Иудейский запрет на произнесение сакрального имени был у Мандельштама в крови [30] , а имя Пушкина было для него сакральным. Мы имеем дело с глубокой, интимной тайной духа — и оставим амбицию раскрыть ее. Тут можно только выявить и выстроить факты и просмотреть по этому пунктиру драматический сюжет развития внутренней связи одного поэта с другим — сюжет, который постепенно проявлялся как линия мандельштамовской судьбы.
Современники отмечали внешнее сходство молодого Мандельштама с Пушкиным. У Одоевцевой даже рассказан анекдот, как прислуга Георгия Иванова, повесившего у себя над диваном портрет Пушкина, приняла его за мандельштамовский и возмущалась, что его, Осипа, «богомерзкую морду на стенку повесили» [31] . По молодости Мандельштам педалировал это сходство, слегка играл на нем — носил пушкинские бачки, а однажды явился на маскарад костюмированным под Пушкина [32] . Позже эта самоидентификация приобрела другие формы: в «Шуме времени» (1923) он сравнивал свое Тенишевское училище с пушкинским Лицеем, а в «Четвертой прозе» (1930) назвал своего обидчика, «литературного убийцу» Горнфельда, Дантесом.
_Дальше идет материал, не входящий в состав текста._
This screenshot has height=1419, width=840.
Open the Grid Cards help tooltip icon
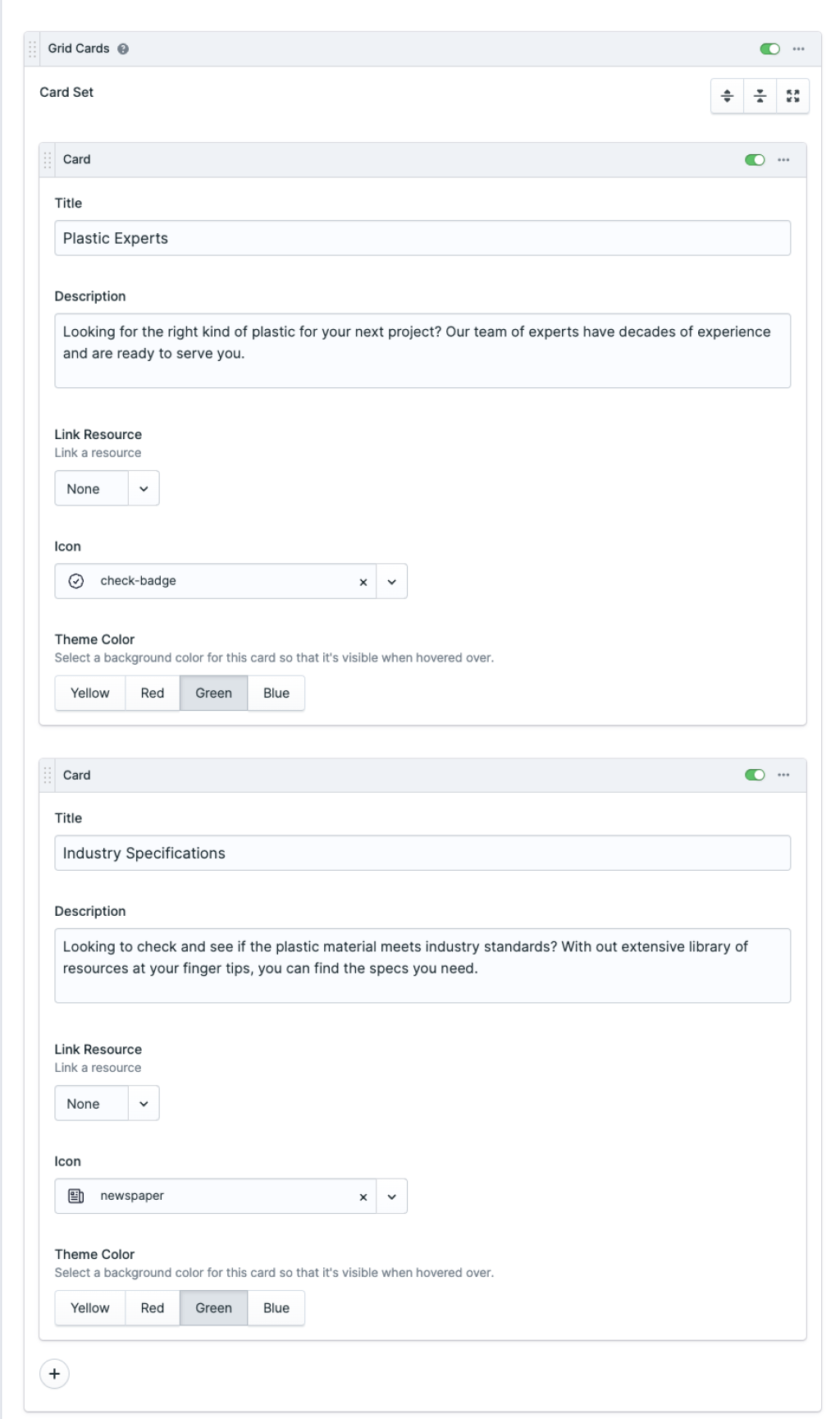click(x=125, y=48)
Можно собрать большой материал на тему параллелей в биографиях двух поэтов (дуэльные ситуации, кавказское путешествие, персональные отношения с верховной властью, ссылка), но все они — скорее следствие, чем причина той непостижной тайны слияния душ, которая не позволяла Мандельштаму вступать с Пушкиным в субъектно-объектные отношения, в отличие от Ахматовой или Ходасевича, выразивших свою любовь к Пушкину в профессиональном пушкинизме.
30
Ср. стихотворение «Образ твой, мучительный и зыбкий…» (1912).
31
Одоевцева Ирина. Избранное. Стихотворения. На берегах Невы. На берегах Сены. М., 1998, стр. 360.
32
Ряд биографических материалов заимствован нами из книги Олега Лекманова «Осип Эмильевич Мандельштам. Жизнеописание» (в печати). Сердечно благодарим автора за всемерную помощь в работе.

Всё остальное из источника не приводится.